The Eskimo exchanger is sendmail based I believe and he is just spooling
for my domain. He forwards via smtp. Yes I have an imap account at
eskimo.com, but that is an eskimo.com email address. Perhaps
eskimo can figure out a way to deliver robinson-west.com email in an
emergency from the backup spool to say an eskimo.com email address. I
need to look into UUCP, something that came up as a possibility for
getting around a mail exchanger outage caused by a DSL outage. I'm not
only interested in being able to access my email for robinson-west.com
off site in an emergency, I'm also interested in traffic control so that
the DSL line doesn't get congested. Even if I had a 100 mbps/3 mbps
Internet connection, increasing popularity will eventually take it down.
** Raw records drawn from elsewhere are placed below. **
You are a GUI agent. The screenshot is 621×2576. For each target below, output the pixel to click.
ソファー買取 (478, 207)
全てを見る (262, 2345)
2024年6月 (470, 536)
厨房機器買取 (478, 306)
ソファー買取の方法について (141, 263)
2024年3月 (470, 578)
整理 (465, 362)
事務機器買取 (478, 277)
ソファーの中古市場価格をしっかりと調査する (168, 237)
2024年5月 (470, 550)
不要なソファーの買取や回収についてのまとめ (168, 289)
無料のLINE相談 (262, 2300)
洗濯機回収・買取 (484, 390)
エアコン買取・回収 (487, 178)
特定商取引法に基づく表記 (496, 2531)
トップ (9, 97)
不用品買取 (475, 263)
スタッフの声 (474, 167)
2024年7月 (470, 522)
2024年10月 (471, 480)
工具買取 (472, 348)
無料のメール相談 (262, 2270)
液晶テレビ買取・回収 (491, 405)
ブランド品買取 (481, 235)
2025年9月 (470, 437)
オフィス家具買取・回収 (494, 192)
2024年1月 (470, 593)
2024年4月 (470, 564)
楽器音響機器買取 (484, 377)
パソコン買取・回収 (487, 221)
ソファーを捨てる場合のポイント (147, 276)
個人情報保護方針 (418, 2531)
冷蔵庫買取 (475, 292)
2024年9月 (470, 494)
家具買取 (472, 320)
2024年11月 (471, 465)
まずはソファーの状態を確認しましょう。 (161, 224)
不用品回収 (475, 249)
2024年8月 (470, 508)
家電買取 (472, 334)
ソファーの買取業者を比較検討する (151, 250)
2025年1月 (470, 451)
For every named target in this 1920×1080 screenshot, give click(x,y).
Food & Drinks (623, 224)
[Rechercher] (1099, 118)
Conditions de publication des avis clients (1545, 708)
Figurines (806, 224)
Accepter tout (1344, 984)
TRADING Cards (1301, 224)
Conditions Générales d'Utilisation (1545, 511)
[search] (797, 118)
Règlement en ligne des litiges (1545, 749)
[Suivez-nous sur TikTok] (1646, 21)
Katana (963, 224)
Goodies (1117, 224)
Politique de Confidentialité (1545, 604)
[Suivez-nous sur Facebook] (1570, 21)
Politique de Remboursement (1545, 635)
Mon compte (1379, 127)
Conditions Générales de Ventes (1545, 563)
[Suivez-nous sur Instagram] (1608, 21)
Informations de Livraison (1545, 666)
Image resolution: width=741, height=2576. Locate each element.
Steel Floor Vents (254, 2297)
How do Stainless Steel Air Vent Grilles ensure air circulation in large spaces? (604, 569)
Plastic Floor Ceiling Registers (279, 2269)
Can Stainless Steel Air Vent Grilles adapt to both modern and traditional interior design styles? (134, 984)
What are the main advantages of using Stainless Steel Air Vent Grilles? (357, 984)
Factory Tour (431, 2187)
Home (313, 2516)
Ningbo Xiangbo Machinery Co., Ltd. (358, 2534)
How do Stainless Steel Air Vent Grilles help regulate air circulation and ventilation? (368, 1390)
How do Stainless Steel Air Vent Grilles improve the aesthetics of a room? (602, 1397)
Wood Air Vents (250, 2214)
Speaking of traffic control, I'm trying to set up webalizer with a
custom compile of Apache 2.4.10 and can't figure out how to configure
Apache for webalizer. My documentroot is /var/www/robinson-west.com.
Any thoughts on why I get file not found from firefox? Googling isn't
helping, seems the howtos that are around mostly focus on Apache 2.2.x.
Apache 2.4.10 is very different and I think even if you are running just
one web site that you have to look at virtual hosting to get webalizer
to work. Webalizer should be a useful tool to confirm that I have or
do not have a congestion problem.
I am on a Centos 6.x system and would like to have an init script that
works for Apache. Currently I am just using the apachectl command
directly.
Another service I need to be concerned about, I host an ftp site using
vsftpd. I have many Linux distributions available for download. I need
to limit how much bandwidth random people can use and I should probably
limit random people to using 128k max of my upstream speed.
The DSL connection is a 6M/512k one I believe, though the upstream speed
may be less than that.
In short, I like the privacy of hosting my email on a single DSL line
where I live. There isn't much bandwidth though and the single point of
failure issue is a growing issue. I can't solve the single point of
failure issue by having a single Internet connection that is merely
faster. Single point of failure can only be solved by hosting a site at
multiple geographic locations where a service outage is not likely to
hit all of those locations simultaneously. This means that I need to
learn a new way to set up email than what I do currently and have done
in the past. Maybe I need to use the Zoho service.
The DSL modem supports something called QoS, but I think it is only
capable of marking packets so that even if I know what settings to put
in to make appropriate marks, I still have to reprogram my servers to
actually use those markings. Whether that involves using the ip tool or
iptables server side, I'm not sure.
I'm simply going to have to call Eskimo tomorrow and see if I can match
their hosting services with what I need better.